EXTRAIT —

Publié le: 11/03/2024 - Mis à jour le : 11/03/2024

Bail à loyer auprès d’un bailleur privé – Dysfonctionnement d’une chaudière et absence d’accès à l’eau chaude et au chauffage – Trouble de jouissance important – Indemnité pour trouble de jouissance fixée à 20 % du loyer jusqu’à la réparation du trouble

Justice de paix du canton de Molenbeek-Saint-Jean, jugement du 14 juillet 2023, N°R.G. 23A899

Alors que les locataires sont cités devant le juge de paix par leur bailleur qui réclame leur expulsion, ceux-ci dénoncent le fait que, rapidement après l’entrée dans les lieux, ils ont eu à se plaindre de problèmes de dysfonctionnements structurels de chauffage et d’alimentation en eau chaude.

A l’aide d’une asbl qui connaissait bien la situation, ils ont écrit au propriétaire en vue de l’enjoindre à exécuter les travaux nécessaires, notamment en remplaçant la chaudière. Ce courrier n’a connu aucune suite. Durant toute la durée du bail, le bailleur réagissait sporadiquement aux interpellations des preneurs, en faisant des réparations sommaires mais la plus grande partie du temps, le système de chauffage et d’eau chaude était dysfonctionnel.

Rappelons ici les normes applicables

Tout d’abord, plusieurs textes internationaux mentionnent explicitement l’existence d’un chauffage comme faisant intégralement partie du droit au logement. Ainsi, le Pacte International relatif aux droits économiques, sociaux et culturels, adopté le 16 décembre 1966 par l’Assemblée Générale des Nations Unie dispose en son article 11, §1 :

« Les États parties au présent Pacte reconnaissent le droit de toute personne à un niveau de vie suffisant pour elle-même et sa famille, y compris une nourriture, un vêtement et un logement suffisants, ainsi qu’à une amélioration constante de ses conditions d’existence. Les États parties prendront des mesures appropriées pour assurer la réalisation de ce droit et ils reconnaissent à cet effet l’importance essentielle d’une coopération internationale librement consentie »

La portée de cet article a été précisée dans « l’observation générale n°4 : Le droit à un logement suffisant » adopté par l’Assemblée Générale des Nations-Unies en 1991 :

« Le Comité est d’avis qu’il ne faut pas entendre le droit au logement dans un sens étroit ou restreint, qui l’égale, par exemple à l’abri fourni en ayant simplement un toit au- dessus de sa tête, ou qui le prend exclusivement comme un bien. Il convient au contraire de l’interpréter comme le droit à un lieu où l’on puisse vivre en sécurité, dans la paix et la dignité. (…)

DONNÉES FOURNIES —
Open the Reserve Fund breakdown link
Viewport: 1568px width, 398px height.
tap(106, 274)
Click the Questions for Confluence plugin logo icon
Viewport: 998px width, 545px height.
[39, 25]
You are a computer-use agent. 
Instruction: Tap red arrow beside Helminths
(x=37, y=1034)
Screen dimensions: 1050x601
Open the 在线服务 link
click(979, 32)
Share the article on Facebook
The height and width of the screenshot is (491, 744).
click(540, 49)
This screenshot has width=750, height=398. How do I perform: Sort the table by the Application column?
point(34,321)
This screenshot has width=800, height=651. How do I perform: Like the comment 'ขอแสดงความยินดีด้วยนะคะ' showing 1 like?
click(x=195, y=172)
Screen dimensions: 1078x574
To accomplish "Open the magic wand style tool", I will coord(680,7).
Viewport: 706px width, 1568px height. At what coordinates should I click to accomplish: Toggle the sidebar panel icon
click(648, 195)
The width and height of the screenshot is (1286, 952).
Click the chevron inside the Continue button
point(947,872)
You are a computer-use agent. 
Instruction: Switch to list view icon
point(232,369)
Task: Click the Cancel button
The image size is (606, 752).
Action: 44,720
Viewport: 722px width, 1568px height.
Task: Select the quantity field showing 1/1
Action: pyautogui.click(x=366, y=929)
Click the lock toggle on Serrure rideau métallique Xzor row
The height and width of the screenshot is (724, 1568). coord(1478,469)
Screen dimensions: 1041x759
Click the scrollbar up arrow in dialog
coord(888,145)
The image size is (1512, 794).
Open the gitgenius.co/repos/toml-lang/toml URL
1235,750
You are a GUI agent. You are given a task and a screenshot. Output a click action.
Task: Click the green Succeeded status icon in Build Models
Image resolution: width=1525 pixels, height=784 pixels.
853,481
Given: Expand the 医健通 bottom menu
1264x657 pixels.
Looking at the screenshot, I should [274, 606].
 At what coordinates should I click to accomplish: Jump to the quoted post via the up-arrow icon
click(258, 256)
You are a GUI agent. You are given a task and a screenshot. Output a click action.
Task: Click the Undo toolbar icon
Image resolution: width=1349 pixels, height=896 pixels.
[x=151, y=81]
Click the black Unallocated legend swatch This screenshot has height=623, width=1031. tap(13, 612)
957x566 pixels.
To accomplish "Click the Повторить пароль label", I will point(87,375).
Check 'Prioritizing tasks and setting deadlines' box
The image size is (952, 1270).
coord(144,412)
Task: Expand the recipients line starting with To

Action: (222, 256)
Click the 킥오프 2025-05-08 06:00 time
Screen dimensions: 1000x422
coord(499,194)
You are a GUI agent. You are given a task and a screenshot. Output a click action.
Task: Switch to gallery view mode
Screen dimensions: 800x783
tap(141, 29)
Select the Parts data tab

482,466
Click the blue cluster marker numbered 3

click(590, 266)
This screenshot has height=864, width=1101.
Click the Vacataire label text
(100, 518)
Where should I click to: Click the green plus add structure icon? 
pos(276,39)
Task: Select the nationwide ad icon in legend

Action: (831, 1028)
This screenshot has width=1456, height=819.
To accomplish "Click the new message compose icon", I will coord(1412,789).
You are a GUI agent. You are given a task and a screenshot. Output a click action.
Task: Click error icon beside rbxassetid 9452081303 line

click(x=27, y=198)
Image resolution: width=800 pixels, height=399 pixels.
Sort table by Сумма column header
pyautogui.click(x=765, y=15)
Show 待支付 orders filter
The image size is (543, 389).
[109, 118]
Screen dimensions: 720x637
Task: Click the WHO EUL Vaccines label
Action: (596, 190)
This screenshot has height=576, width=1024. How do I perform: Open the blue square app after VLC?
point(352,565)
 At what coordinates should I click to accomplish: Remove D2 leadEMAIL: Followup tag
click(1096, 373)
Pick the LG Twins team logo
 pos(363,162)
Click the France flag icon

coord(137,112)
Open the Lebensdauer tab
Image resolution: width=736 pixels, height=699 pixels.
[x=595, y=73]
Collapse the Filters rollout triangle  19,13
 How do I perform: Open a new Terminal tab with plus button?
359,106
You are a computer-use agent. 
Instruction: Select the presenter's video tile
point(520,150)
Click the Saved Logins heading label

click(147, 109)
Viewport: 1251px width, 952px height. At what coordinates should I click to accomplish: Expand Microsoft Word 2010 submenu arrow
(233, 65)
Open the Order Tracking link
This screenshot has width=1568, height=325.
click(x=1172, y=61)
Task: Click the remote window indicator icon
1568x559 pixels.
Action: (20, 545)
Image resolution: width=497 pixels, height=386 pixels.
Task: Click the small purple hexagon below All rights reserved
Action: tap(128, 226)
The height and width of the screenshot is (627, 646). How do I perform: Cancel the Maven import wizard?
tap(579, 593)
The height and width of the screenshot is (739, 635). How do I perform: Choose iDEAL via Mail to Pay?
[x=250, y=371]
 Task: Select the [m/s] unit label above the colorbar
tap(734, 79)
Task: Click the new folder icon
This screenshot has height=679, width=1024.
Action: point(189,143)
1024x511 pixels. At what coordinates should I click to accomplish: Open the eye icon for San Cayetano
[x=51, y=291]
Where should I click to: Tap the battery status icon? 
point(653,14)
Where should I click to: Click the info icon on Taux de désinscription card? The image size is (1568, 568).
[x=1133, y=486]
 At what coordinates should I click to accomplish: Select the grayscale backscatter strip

CONSIGNE — Traduisez en anglais cette phrase de l'extrait : « Il convient au contraire de l'interpréter comme le droit à un lieu où l'on puisse vivre en sécurité, dans la paix et la dignité. » Les données fournies ne servent à rien ici.

RÉPONSE RÉDIGÉE — On the contrary, it should be interpreted as the right to a place where one can live in security, peace and dignity.